I am afraid I am doing something wrong with topGO. If I perform an enrichment analysis specifying the genes of interest (and the corresponding GO slim terms that I got by biomaRt), in the results I also get GO terms that are not associated to the gene of interest. What is going on?
Here an example. I use a very small file including only one gene (you can copy on a text editor, save it as mygenes.txt, maybe convert spaces to tab, and then read it in R using read.table).
ensembl_gene_id chromosome_name start_position end_position
VIT_200s1458g00010 Un 39225125 39226050
goslim_goa_accession
GO:0005575;GO:0016740;GO:0016301;GO:0000166;GO:0005488;GO:0003674;GO:0005623;GO:0005886;GO:0016020;GO:0003824;GO:0006464;GO:0008150;GO:0008152;GO:0009987;GO:0019538
I paste the code I used for analysis
#Read the only gene and select it as the interesting gene
mygenes<-read.table("mygenes.txt",header=T,stringsAsFactors=F)
#Create geneList object to be specified as the allGenes parameter for creating a topGO object
myInterestingGenes<-mygenes$ensembl_gene_id
finto <- as.integer(mygenes$ensembl_gene_id %in% myInterestingGenes)
names(finto) <- mygenes$ensembl_gene_id
#Create the gene2GO object
mygene2GO<-as.list(strsplit(mygenes$goslim_goa_accession,";"))
mygene2GO<-setNames(mygene2GO,mygenes$ensembl_gene_id)
#For selecting genes to be used in analysis I defined a function called topgosel (it is an overkilling for the example, but useful for the real analysis)
topgosel<-function(x)
{
y<-x>0
return(y)
}
#Finally create the topGO object
mytopgo<-new("topGOdata",ontology="BP",allGenes=finto,annot = annFUN.gene2GO, geneSel= topgosel , gene2GO = mygene2GO)
sampleGOdata<-mytopgo
#Run fisher test
resultFisher <- runTest(sampleGOdata, algorithm = "classic", statistic = "fisher")
#Extract Fisher results
allRes <- GenTable(sampleGOdata, classicFisher = resultFisher,topNodes = min(resultFisher@geneData[4],100))
Now, the gene used for testing and its GO is the following:
> mygene2GO
$VIT_200s1458g00010
[1] "GO:0005575" "GO:0016740" "GO:0016301" "GO:0000166" "GO:0005488"
[6] "GO:0003674" "GO:0005623" "GO:0005886" "GO:0016020" "GO:0003824"
[11] "GO:0006464" "GO:0008150" "GO:0008152" "GO:0009987" "GO:0019538"
While in the results I get these GO terms
> allRes$GO.ID
[1] "GO:0006464" "GO:0008150" "GO:0008152" "GO:0009987" "GO:0019538"
[6] "GO:0036211" "GO:0043170" "GO:0043412" "GO:0044237" "GO:0044238"
[11] "GO:0044260" "GO:0044267" "GO:0071704"
As you can see, there are some GO terms that are present only in the results, and some that are present only in the input file.

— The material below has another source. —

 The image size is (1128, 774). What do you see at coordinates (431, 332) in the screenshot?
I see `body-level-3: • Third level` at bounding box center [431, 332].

This sounds strange to me: it's like topGO decides its own ontology for the gene under investigation.
I am sure I am missing (or messing) something, but what?

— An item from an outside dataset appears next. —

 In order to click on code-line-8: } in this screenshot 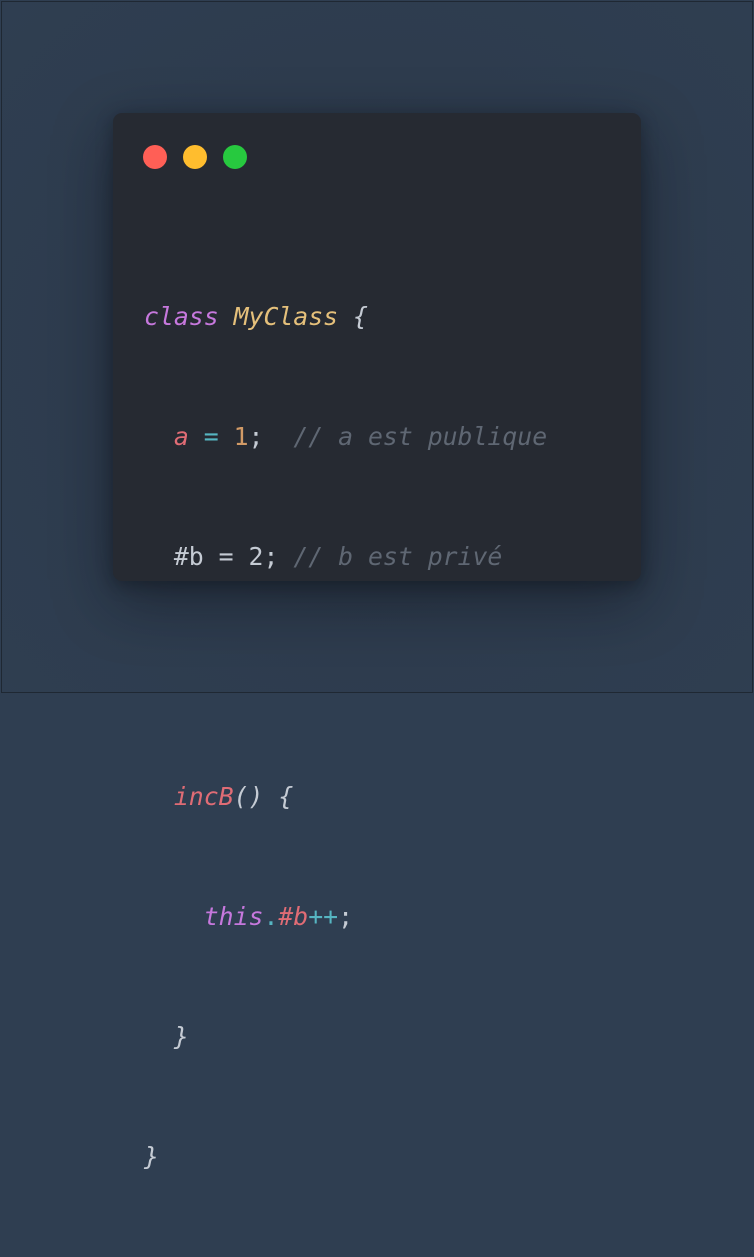, I will do `click(346, 1157)`.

Can anyone help me? Do you think it's appropriate if I post the same question to the bioconductor support forum?
I could reproduce your error, but I don't know what causes it. Are these unexpected GO terms connected to the ones actually associated to your gene? Maybe their significance could come from the GO network structure, but that would be strange. It looks like a bug to me, you should definitely ask about it in bioconductor.